I first met Walker at the famous 2018 NASA and Technosignatures meeting, where the space agency convened a group of us to develop new methods for searching for intelligent life beyond Earth. I was deeply impressed by her creativity, her insights, and how much fun she was to talk to. As I dug into her papers, I found a way of looking at life on Earth (and elsewhere in the universe) that changed my thinking on both topics.

In the standard perspective of physics, living systems are completely reducible to the atoms that make them up. If you know the laws that govern these atoms, you’re done. The rest is just details. Proponents of this view will admit that these details are complicated. Nevertheless, they will argue, nothing fundamentally new is needed to explain life. If you had God’s computer, you could in principle predict everything about life from these atoms and their laws.

Walker doesn’t want to hear about it. For her, the crucial difference between life and other kinds of “things” is the role of information.

For Walker and those who share her views (like me), life is the only physical system that Used Information. While it is possible to describe a rock by the information in its crystal structure, the rock doesn’t care. The physics of the rock doesn’t require information consideration, because information isn’t needed to explain the rock’s behavior. Life, however, is a different matter. Life needs information. It perceives it, stores it, copies it, transmits it, and processes it. This insight is Walker’s way of understanding those strange aspects of life, such as its ability to set its own goals and be a “self-creating and self-sustaining” agent.

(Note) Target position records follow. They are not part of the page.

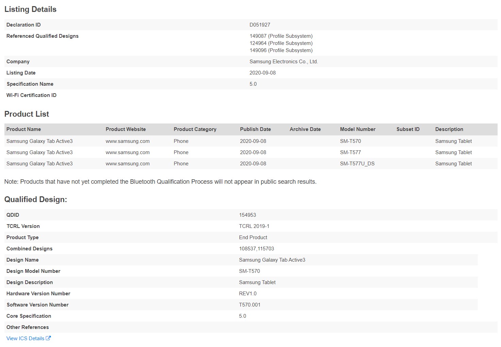Click model number SM-T577 in Product List
501x347 pixels.
[350, 152]
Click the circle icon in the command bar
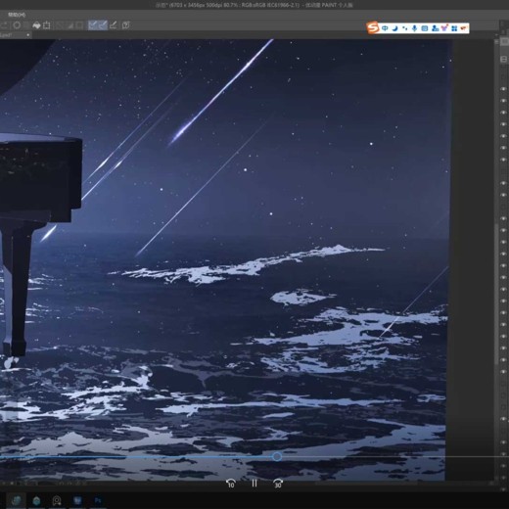 tap(17, 25)
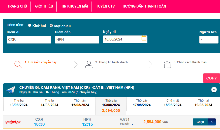Image resolution: width=220 pixels, height=130 pixels.
Task: Switch to Thứ năm 15/08/2024 date tab
Action: [x=80, y=103]
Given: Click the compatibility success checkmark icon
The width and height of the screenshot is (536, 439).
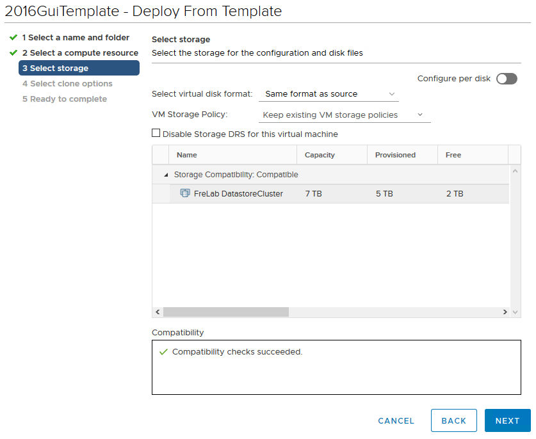Looking at the screenshot, I should coord(163,352).
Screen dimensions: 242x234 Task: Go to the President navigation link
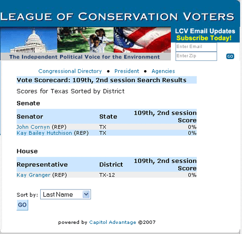(x=127, y=71)
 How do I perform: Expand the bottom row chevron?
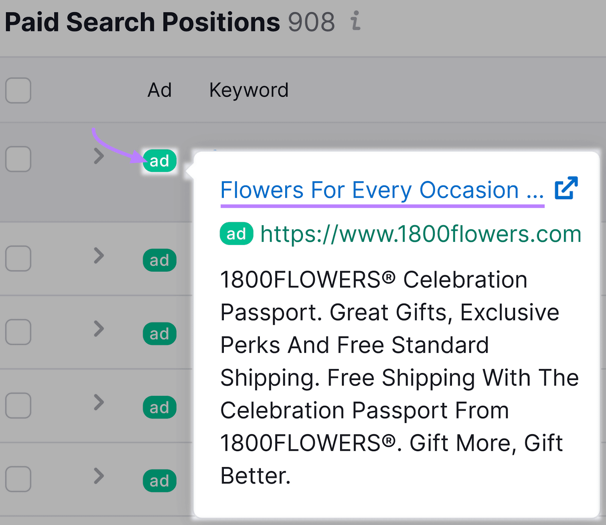(99, 477)
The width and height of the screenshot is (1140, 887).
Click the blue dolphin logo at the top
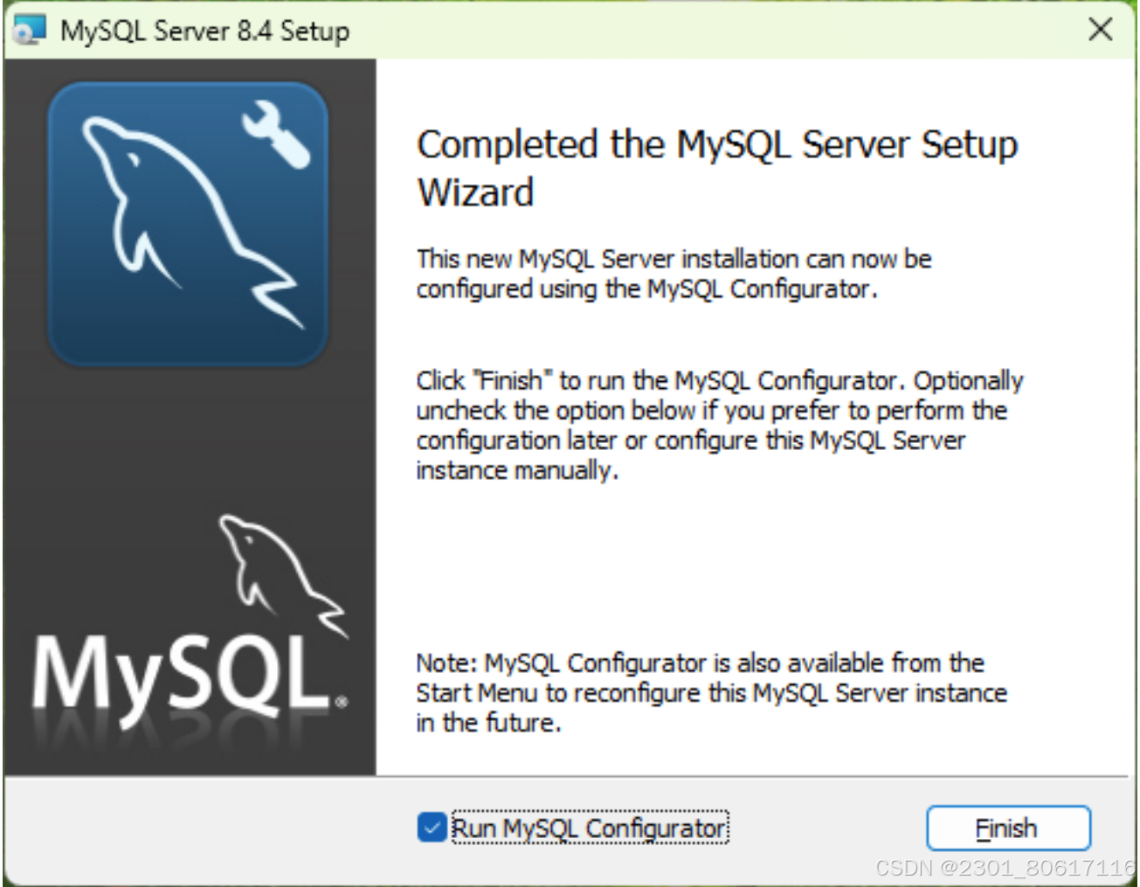point(188,221)
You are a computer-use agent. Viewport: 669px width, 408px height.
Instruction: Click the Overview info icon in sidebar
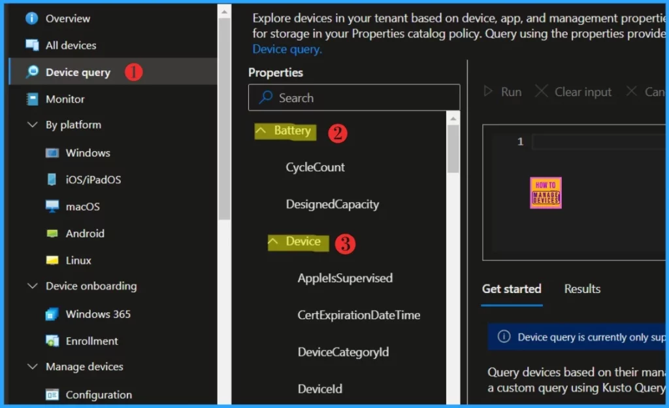(31, 18)
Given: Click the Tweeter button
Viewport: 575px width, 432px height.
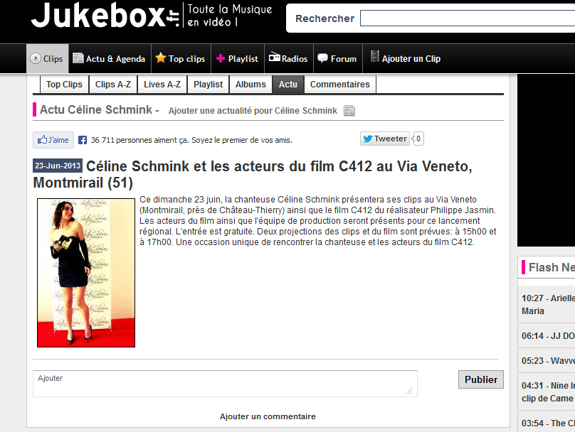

In the first half of the book, Walker describes her path to this perspective. She tells how her PhD supervisor—none other than my friend, co-conspirator, and co-founder of 13.8 Marcelo Glieser—defined three problems that got her thinking: the origin of matter, the origin of life, and the origin of consciousness. These three problems are at the core of science that truly looks at the big picture, and they haunted Walker throughout her early scientific career. Later, she worked with her postdoctoral mentor, Paul Davies, to find an approach to these big questions that could uncover the real problem. Why did all attempts to reduce life to “nothing but” matter fail? This was the beginning of her informational view of life.

Walker writes: “Paul Davies and I wanted to find out which aspects of life prove too stubborn to reduce to known physical and chemical relationships. (…) What we found, quite bluntly, draws attention to the question: How can information make a difference??”

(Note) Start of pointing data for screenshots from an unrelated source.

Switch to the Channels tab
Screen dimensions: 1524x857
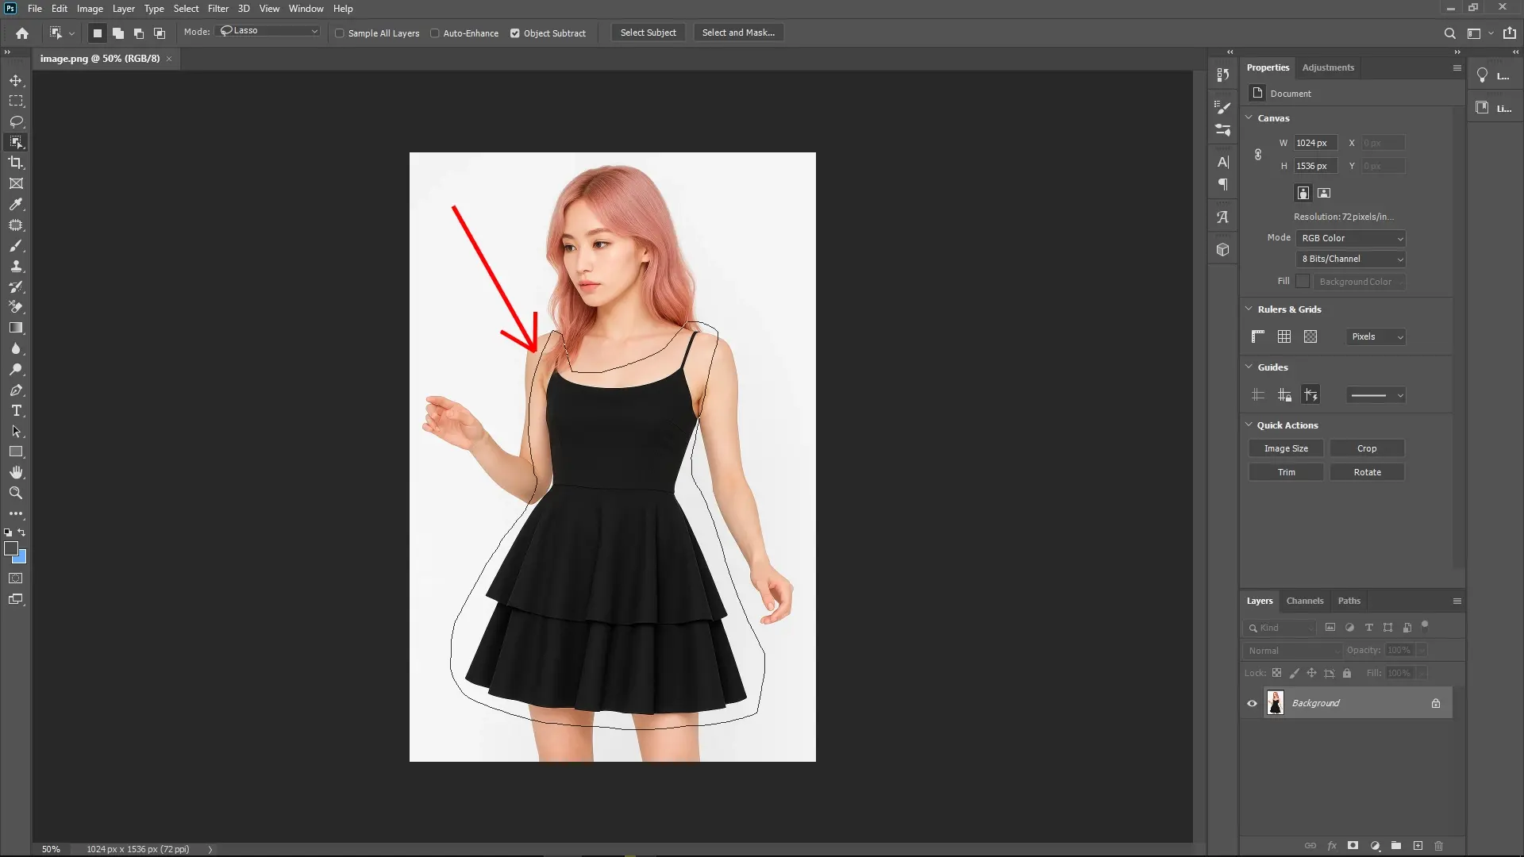click(x=1305, y=601)
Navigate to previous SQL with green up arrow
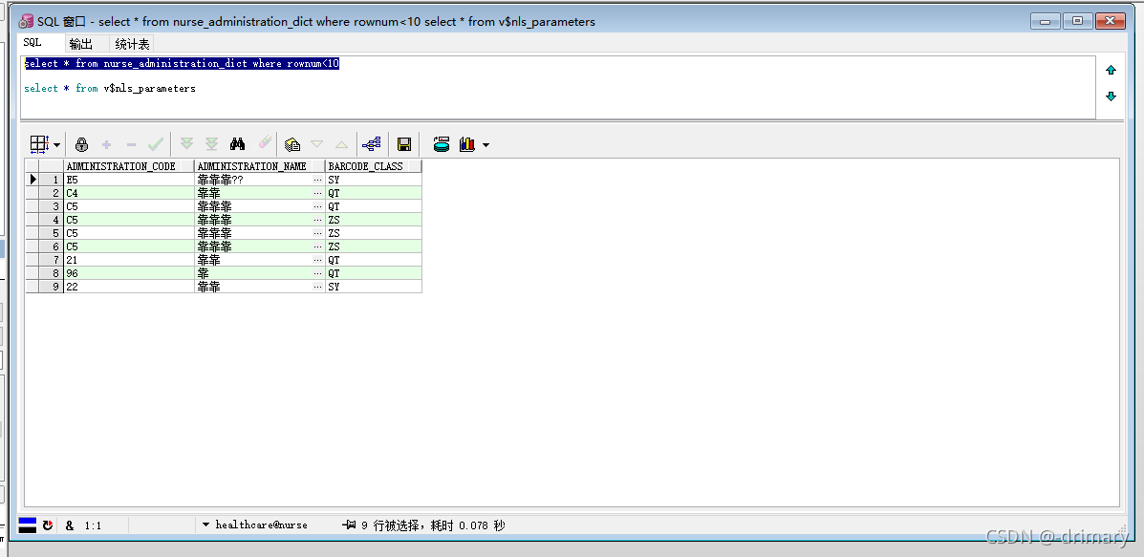This screenshot has height=557, width=1144. [x=1111, y=69]
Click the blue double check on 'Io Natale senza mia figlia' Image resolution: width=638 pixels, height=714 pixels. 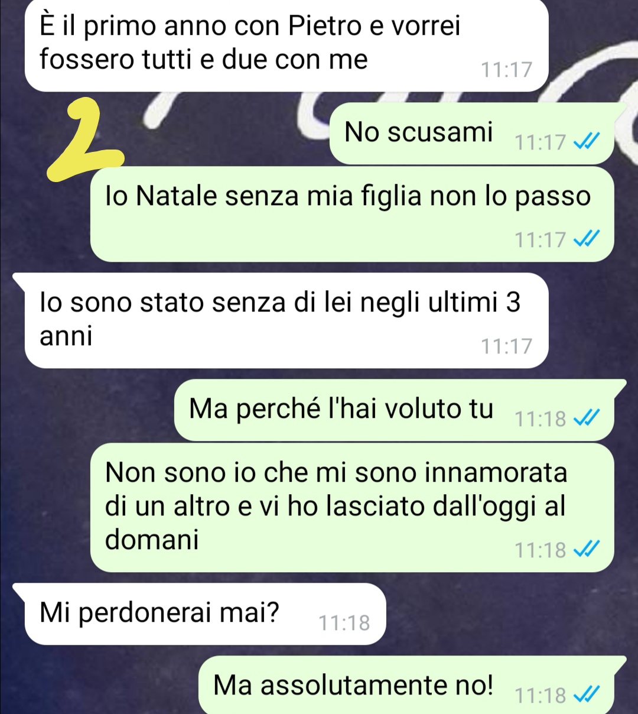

To regard living agents as a kind of illusory sideshow of a fictitious “world theory” is a fundamental mistake.

Next, she does a nice rhetorical exercise where she asks the reader to turn the page. On the next page, there is a single line asking the reader to turn the page again. In this way, she concretely shows how information created in her head can cause something to happen in the physical world (you turn the page). What she wants to show is that life is the means by which information becomes causal, and that this kind of causality can only take place in and through living agents (and perhaps artifacts they create à la AI). Information is fundamentally what makes life so different.

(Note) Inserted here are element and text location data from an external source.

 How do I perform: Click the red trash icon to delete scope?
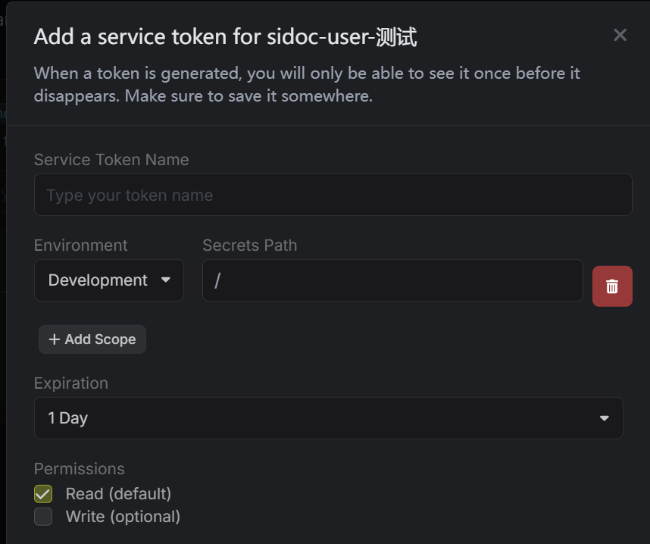coord(612,286)
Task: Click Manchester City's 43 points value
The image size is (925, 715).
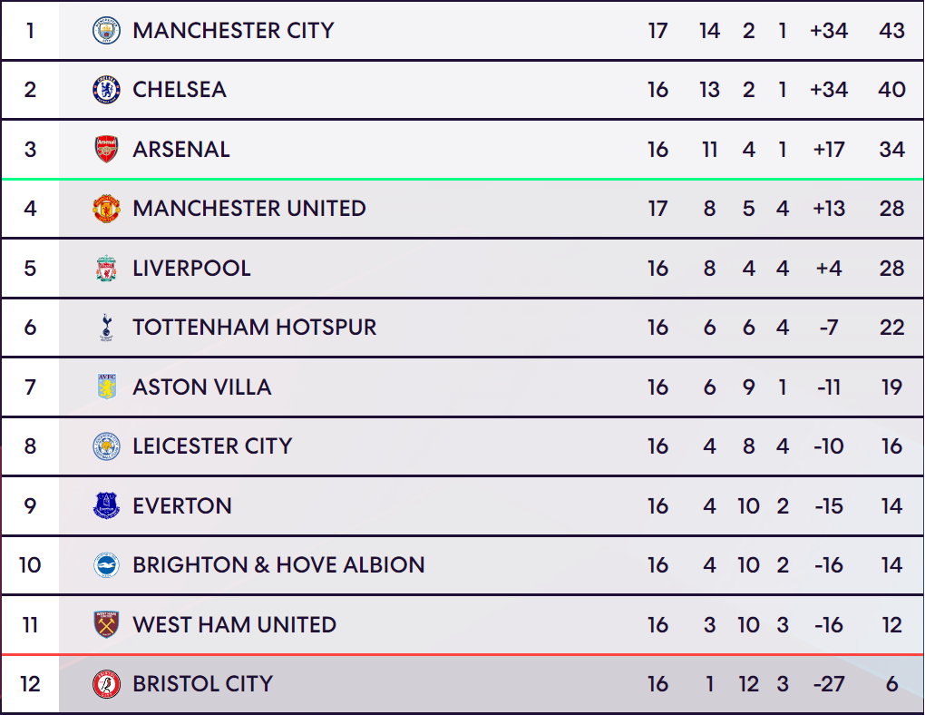Action: (891, 31)
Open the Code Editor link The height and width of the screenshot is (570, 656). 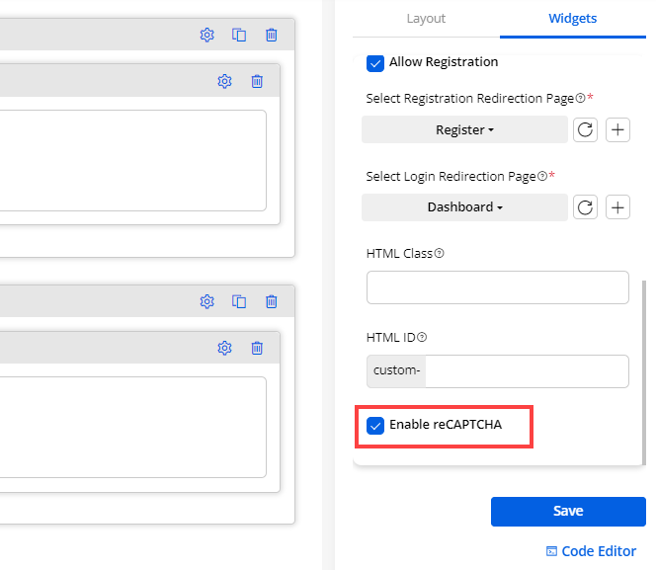[591, 551]
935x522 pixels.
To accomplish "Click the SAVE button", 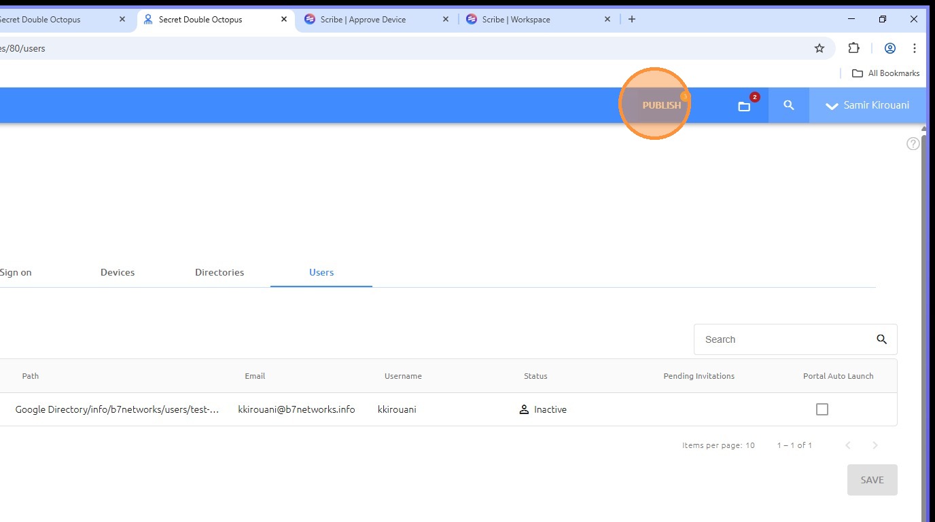I will pos(872,480).
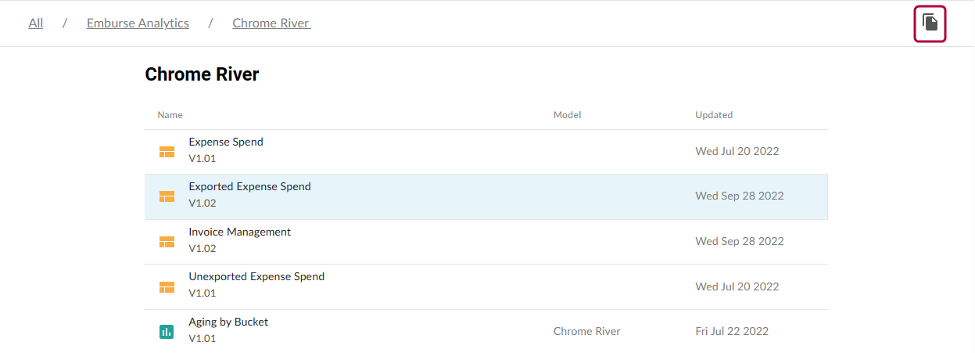Click the Expense Spend dashboard icon
The height and width of the screenshot is (353, 975).
pos(167,152)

In the second half of the book, Walker explains what she believes follows from this insight. She and her colleagues call this Montage theory. I will cover this constellation of ideas in another post. What is important now is the power of this information-centered view to reinterpret much of what is happening at the frontiers of physics. As Marcelo, Evan Thompson and I wrote in our recent book, The Blind Spot Why science cannot ignore the human experienceTreating living agents as some kind of illusory sideshow of a fictitious “theory of everything” is a fundamental mistake. I expect that there will be many attempts to correct this mistake and make the “liveliness” of life the central question of science. However, Walker’s emphasis on information stands out as a promising and paradigm-breaking way to this goal. This is also why Life as nobody knows it is essential reading.